Steve Drizin When Tyra picked up that necklace, at worst, it was a theft. It might not even have been a crime. Picking up a necklace off the ground is not something that prosecutors are interested in. It's not something that people go to prison for. And it's certainly not murder.
Laura Nirider Right as Tyra's walking away, she hears words being yelled; yelled, maybe to her, by one of the girls in the Chevy, 18-year-old Holly Lai. "Please make them stop," Holly calls. "We don't have anything." Before Tyra can respond, a gunshot rings out. LaShawna Keeney, part of the Wright View group, had pulled out a gun and fired into the car. The bullet went straight into the temple of Michelle Lai, Holly's 15-year-old sister. Michelle died instantly. Later on, another one of the Wright View girls, Angie, expressed bewilderment that it all happened so fast. "We just meant to punk them out," she said. Within minutes, though, punking out turned into murder. The moment the shots rang out, everyone scattered. Most members of the Wright View group fled to a nearby motel. But Tyra ran to her apartment only a few hundred feet away, where she panicked and flushed the necklace down the toilet. She was afraid it would connect her to a shooting she didn't commit. For her part, Holly Lai got out of the Chevy and started banging on doors, pleading desperately for someone, anyone, to call an ambulance, help her sister. Eventually, someone did call 911. It was Tyra. Police only needed about 12 hours to figure out who'd been there when Michelle Lai was shot. The girls from the Chevy gave some pretty good descriptions, of both their assailants and the pit bull. Police found the dog sitting outside its owner's house, and when the owner matched the girls' descriptions of Joe, police knew they'd found one of the Wright View group. Pretty soon, several people had been rounded up, and the police were knocking at Tyra's door, too. Before long, Tyra Patterson found herself in an interrogation room. The police were angry. This shooting was tragic, and they wanted to nail as many people as possible for murder; not just LaShawna, who pulled the trigger, but the others too. But how do you get someone who didn't kill anyone to go down for murder? Well, one tool that police and prosecutors have is that felony murder rule we mentioned earlier. This little-known law can be the source of enormous injustice.

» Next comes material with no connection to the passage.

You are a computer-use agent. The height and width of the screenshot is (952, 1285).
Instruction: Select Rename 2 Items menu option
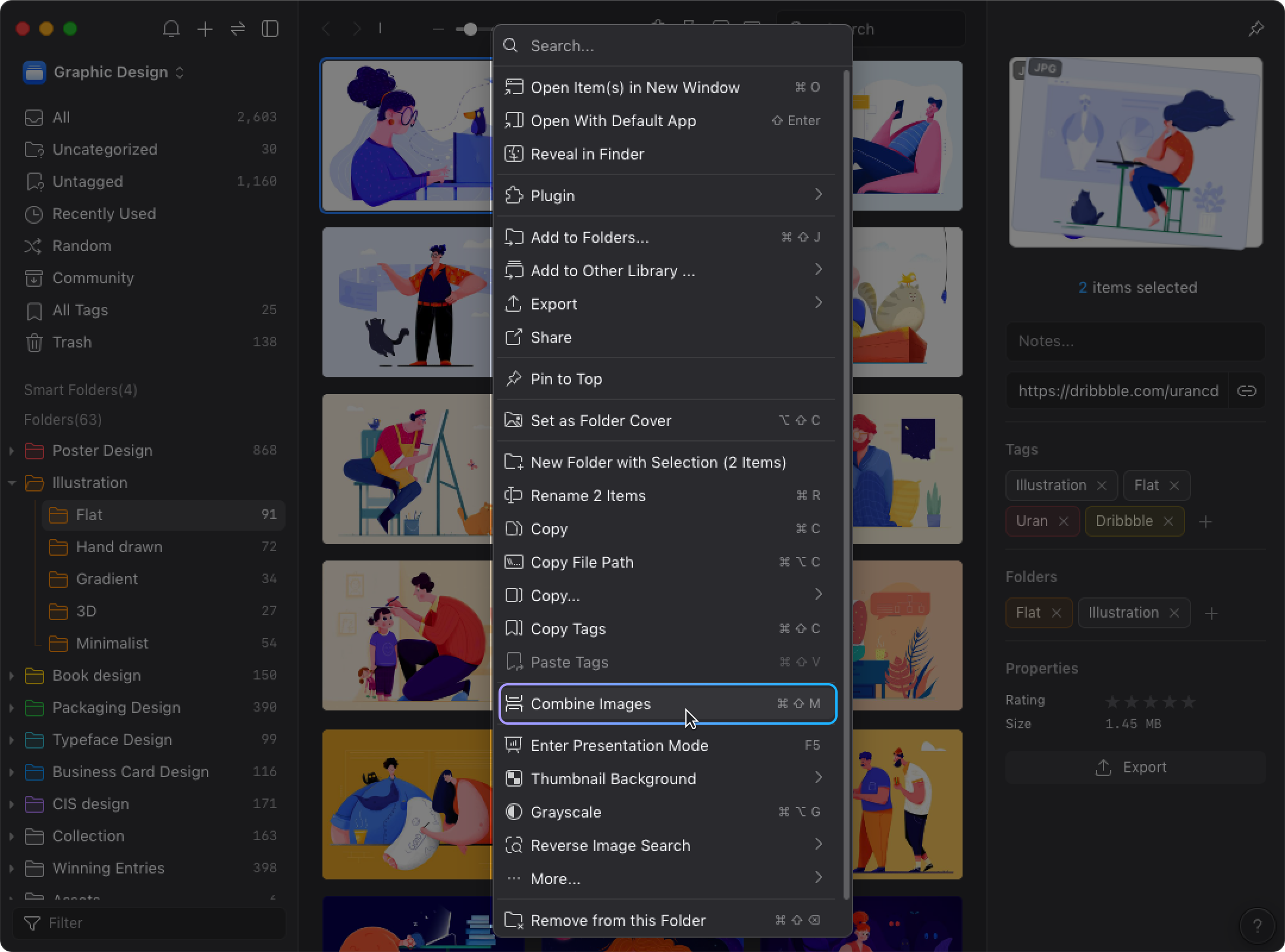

Steve Drizin In its purest form, the felony murder rule is felony plus death equals first degree murder. So if you commit a felony and during the course of that felony someone dies, you are convicted of first degree murder; even though you never intended to kill somebody, even though you couldn't have foreseen that somebody would have died, it is the intent to commit that felony that substitutes for the intent to kill. They didn't coerce Tyra into confessing to murder because they knew before the interrogation who the murderer was. It was LaShawna Keeney. All they needed to do was get Tyra to say that she grabbed a necklace by force from one of the girls in the car. That's a robbery. They could get her for the same murder that LaShawna Keeney committed.

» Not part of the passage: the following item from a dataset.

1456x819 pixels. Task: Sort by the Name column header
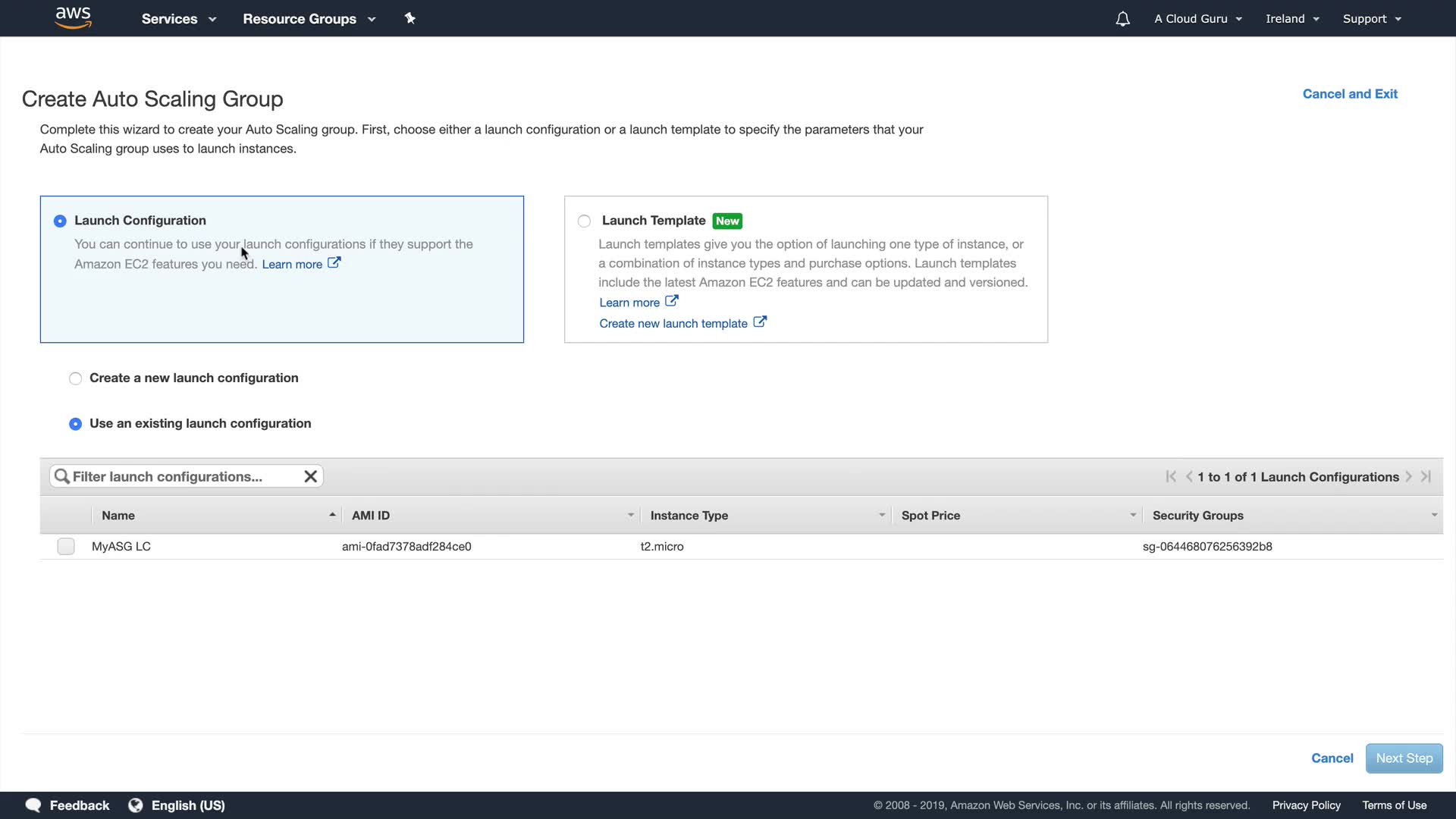[118, 516]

Laura Nirider So getting Tyra to say she snatched the necklace instead of picking it up is what this interrogation is all about. N ow, like all interrogations that aren't fully recorded, there are two stories about what happened in the room. There is the official story told in police reports. And then there's the story told by the defendant. They almost always diverge. In Tyra's case, the police story goes like this: Tyra admitted to being there, but she denied being involved in the robbery, assault, or shooting. But as she was being booked, Tyra spontaneously announced that she wanted to tell the truth and admitted reaching into the car and grabbing the necklace off one of the girls. That's when police captured her confession on videotape. No coercion, no drama. But according to Tyra and her lawyer, she confessed after a very different sequence of events. Here's David Singleton, that lawyer who called Steve about this case. David has represented Tyra for the past eight years.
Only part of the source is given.